Three of the ten synagogues in the town were located in the Rebbe's courtyard. The Rebbe also looked after the welfare of many devout Hasidim who cut themselves off from the outside world in order to pursue their Divine service. Among those who stayed for months or even years in his court were Rabbi Chaim Zanvl Abramowitz, the Ribnitzer Rebbe, and Rabbi Eliezer Zusia Portugal, the first Skulener Rebbe.

The second Shtefaneshter Rebbe died on July 15, 1933 (21 Tammuz 5693). His funeral, held in the town of Iaşi, attracted 50,000 mourners. As he was never blessed with offspring, he had invited his sister's son, Rabbi Menachem Nochum of Itskani, to Ștefănești in order to succeed him. However, Rabbi Menachem Nochum died a month before the Rebbe did. The grave of the second Shtefaneshter Rebbe became a hallowed pilgrimage site for Jews and Christians alike, attracting thousands of visitors on his yahrtzeit and the depositing of thousands of prayer notes written in Hebrew, Yiddish, and Romanian in his ohel.

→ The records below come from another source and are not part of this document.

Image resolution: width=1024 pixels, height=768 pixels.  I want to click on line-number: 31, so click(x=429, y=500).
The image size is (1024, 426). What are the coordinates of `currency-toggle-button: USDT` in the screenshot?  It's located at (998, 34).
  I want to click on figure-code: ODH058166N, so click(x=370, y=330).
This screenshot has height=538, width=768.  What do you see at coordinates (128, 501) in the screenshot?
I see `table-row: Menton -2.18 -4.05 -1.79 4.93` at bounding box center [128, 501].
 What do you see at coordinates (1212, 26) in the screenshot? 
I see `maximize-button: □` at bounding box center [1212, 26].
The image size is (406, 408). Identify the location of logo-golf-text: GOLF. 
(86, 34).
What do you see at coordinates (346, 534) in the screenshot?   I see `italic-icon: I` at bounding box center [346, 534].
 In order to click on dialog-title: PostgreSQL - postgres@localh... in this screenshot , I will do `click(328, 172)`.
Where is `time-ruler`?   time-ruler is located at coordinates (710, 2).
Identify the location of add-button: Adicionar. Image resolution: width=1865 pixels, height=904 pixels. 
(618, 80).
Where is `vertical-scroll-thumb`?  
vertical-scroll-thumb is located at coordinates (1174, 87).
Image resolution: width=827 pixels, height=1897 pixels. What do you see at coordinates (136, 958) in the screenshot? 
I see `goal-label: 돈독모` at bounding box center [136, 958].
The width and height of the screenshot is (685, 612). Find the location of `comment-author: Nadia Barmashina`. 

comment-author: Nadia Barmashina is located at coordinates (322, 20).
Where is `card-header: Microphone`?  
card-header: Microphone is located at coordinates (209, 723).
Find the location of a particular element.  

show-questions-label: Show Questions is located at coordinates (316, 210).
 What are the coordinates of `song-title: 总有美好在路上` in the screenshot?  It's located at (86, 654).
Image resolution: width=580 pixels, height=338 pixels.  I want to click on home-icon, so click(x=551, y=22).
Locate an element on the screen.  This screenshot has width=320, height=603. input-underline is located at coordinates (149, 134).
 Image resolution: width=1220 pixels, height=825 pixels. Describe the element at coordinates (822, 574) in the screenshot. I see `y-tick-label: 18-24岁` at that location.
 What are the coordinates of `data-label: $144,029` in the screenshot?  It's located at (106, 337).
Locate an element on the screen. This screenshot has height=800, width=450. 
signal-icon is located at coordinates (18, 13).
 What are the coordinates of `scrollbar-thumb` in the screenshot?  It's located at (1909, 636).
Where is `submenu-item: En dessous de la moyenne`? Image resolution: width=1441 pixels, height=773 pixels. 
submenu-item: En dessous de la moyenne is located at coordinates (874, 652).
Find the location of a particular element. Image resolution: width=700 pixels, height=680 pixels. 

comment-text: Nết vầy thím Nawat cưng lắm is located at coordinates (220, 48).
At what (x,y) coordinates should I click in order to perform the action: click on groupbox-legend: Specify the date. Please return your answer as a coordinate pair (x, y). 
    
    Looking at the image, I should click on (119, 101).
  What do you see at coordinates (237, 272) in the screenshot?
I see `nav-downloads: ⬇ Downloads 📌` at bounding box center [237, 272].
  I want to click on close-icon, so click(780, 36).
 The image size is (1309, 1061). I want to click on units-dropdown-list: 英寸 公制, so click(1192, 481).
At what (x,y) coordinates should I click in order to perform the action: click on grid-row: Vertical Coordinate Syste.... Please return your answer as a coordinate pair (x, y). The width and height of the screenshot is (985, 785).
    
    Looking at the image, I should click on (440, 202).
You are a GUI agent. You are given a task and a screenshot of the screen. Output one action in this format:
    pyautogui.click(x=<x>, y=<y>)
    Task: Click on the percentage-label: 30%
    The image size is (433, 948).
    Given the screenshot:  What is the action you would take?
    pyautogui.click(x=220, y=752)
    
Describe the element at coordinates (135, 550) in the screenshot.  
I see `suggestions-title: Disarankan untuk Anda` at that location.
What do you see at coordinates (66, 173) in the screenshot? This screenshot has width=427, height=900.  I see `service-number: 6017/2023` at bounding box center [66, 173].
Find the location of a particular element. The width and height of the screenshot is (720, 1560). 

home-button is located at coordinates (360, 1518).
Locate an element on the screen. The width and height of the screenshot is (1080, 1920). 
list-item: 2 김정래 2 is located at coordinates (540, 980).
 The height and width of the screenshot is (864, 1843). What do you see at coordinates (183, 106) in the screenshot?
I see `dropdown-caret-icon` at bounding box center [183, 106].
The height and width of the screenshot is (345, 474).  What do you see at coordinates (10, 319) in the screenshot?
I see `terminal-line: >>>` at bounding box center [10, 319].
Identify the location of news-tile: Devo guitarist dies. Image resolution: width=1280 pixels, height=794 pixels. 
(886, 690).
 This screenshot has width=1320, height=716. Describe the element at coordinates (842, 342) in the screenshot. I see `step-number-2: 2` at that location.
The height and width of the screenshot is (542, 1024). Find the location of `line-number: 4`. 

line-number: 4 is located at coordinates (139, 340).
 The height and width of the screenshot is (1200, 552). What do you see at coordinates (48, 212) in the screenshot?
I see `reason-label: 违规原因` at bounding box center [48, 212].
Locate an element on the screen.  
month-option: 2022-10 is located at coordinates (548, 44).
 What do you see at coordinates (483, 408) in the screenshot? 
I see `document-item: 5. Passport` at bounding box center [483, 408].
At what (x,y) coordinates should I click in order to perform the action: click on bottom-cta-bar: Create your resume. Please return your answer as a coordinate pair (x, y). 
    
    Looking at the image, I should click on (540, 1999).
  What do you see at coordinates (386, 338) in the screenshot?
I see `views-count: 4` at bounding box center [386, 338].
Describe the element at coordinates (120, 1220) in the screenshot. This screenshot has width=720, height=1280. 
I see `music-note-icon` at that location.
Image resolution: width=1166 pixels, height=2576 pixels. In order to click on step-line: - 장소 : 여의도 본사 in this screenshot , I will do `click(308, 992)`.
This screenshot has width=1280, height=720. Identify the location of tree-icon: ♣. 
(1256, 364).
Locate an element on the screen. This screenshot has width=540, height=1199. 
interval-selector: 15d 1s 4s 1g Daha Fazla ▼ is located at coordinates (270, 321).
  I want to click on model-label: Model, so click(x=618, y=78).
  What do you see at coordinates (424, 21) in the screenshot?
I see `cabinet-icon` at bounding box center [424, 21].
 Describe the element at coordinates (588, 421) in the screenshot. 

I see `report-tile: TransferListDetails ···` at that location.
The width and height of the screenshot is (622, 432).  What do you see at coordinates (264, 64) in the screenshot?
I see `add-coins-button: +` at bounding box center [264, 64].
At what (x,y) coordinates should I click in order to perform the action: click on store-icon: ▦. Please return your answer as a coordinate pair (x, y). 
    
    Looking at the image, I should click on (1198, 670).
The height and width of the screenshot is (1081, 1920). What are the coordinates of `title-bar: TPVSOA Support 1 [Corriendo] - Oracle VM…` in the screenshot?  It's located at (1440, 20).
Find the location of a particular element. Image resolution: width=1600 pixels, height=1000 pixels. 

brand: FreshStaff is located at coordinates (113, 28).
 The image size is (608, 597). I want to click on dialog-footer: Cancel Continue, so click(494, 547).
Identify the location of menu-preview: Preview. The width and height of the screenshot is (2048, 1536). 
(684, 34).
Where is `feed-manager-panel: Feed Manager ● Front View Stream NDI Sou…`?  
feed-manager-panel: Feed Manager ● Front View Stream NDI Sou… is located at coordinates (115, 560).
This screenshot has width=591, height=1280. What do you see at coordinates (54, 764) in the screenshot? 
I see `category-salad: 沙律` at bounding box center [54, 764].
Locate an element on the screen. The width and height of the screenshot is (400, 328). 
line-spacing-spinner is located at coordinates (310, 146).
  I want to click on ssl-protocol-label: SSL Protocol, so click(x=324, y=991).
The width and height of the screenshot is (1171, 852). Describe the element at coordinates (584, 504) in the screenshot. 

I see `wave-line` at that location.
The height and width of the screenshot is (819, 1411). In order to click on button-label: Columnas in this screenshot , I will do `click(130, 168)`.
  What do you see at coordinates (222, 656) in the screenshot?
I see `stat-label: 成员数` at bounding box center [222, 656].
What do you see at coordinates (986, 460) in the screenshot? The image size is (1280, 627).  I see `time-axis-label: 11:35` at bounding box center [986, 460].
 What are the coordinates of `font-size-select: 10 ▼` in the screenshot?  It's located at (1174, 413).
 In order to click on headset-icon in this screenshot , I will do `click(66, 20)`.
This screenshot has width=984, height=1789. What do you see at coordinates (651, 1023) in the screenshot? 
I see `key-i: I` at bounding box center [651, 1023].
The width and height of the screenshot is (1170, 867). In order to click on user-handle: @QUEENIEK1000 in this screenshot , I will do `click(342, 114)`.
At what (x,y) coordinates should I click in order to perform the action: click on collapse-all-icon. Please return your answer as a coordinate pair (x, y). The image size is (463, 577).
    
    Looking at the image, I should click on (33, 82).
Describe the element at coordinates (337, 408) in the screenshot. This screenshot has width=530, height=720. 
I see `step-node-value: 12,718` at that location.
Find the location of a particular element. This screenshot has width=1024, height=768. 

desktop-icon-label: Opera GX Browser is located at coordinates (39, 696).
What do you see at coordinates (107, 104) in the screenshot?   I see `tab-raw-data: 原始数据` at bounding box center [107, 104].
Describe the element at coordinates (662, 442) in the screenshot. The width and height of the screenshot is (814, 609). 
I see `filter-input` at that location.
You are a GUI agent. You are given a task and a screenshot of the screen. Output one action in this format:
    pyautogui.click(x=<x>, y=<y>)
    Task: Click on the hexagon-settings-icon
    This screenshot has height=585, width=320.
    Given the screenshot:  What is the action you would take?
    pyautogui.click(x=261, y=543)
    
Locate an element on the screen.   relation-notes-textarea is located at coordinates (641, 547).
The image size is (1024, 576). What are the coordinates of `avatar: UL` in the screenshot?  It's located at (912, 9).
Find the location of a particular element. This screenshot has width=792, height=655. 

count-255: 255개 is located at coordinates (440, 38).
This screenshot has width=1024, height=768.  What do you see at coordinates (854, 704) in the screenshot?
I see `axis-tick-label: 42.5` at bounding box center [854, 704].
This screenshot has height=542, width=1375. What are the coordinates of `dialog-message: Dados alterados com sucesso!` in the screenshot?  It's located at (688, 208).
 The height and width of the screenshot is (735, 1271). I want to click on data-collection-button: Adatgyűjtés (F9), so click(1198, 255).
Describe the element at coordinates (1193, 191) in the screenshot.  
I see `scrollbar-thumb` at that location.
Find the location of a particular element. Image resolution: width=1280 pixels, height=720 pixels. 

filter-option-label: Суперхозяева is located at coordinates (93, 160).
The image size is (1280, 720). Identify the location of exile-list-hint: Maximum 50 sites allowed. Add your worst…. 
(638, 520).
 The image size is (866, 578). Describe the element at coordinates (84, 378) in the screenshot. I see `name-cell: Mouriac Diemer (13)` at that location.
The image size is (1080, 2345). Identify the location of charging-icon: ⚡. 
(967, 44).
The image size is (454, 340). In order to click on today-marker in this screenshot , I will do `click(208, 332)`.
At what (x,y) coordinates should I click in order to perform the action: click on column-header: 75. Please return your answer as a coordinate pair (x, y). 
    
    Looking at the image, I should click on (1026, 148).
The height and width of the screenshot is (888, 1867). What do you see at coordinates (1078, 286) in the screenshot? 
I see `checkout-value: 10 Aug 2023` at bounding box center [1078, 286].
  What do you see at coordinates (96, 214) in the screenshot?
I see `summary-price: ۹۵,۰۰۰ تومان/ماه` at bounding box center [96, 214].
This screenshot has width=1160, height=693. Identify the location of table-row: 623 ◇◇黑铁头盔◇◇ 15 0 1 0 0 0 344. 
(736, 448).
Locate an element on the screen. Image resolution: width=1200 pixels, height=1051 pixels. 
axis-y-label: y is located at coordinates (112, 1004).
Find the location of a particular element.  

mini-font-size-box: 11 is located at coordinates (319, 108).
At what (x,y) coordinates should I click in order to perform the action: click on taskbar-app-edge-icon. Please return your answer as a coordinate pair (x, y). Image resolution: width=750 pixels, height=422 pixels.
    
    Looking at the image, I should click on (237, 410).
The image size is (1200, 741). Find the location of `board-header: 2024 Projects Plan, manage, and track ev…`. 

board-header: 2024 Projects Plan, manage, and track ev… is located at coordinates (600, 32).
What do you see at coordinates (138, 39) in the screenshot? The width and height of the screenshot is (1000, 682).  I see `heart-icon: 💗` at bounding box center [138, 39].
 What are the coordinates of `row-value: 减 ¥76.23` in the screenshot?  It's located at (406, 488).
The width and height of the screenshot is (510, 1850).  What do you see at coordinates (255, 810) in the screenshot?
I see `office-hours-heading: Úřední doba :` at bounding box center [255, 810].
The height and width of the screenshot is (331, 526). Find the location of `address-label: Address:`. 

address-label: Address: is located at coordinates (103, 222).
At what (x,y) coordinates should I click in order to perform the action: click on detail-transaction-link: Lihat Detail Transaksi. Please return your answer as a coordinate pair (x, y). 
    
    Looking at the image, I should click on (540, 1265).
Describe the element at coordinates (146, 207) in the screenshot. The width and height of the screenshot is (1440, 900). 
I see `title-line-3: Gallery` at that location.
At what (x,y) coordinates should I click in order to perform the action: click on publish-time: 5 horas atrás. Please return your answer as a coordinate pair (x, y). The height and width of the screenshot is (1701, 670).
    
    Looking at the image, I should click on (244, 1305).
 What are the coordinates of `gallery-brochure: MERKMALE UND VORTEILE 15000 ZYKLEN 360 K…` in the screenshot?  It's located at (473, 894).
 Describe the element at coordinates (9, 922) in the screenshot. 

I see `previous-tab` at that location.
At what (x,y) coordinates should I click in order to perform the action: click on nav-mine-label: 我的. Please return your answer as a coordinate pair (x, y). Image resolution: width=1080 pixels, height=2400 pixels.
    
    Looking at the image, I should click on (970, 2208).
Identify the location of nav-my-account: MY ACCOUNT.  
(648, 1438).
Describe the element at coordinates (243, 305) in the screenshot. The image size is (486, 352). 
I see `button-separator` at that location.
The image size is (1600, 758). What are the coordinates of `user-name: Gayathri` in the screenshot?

In 1968 Dr. Joseph Brayer, former av beis din (head of the rabbinical court) of Shtefanesht and as of 2006 rabbi in the Tiferet Avraham Matitiahu Synagogue in The Bronx, New York, initiated a plan to reinter the Rebbe's remains in Israel. The body was exhumed under the direction of Dr. Moses Rosen, Chief Rabbi of Romania, and reinterred in the Ruzhin plot in the Nahalat Yitzhak Cemetery in Giv'atayim, Israel. This new gravesite also became a shrine for people in need of blessings and salvation, with thousands of visitors each year on the Rebbe's yahrtzeit. Back in Romania, Orthodox Christian peasants continued to light candles and leave prayer notes in the Rebbe's empty ohel in the hope that the Rebbe would still intercede on their behalf.

==Shtefanesht yeshiva==
After the second Shtefaneshter Rebbe's death, a yeshiva named Beis Avrohom was established in the courtyard of the Rebbe's house in his memory. Its rosh yeshiva (dean) was Rabbi Joseph Brayer. By 1936, nearly 60 students were learning there. The curriculum included both Talmudic studies and state gymnasium learning; students were tested on the latter twice yearly by the government boards of Botoșani and Iași. The yeshiva disbanded in June 1941 when the Romanian authorities evicted the town's Jews.

==Toras Emes Institute==
In 1993 the Torah Emes Institute was founded in Bnei Brak by Rabbi Avraham Yaakov Solomon to preserve the legacy of the Shtefanesht dynasty.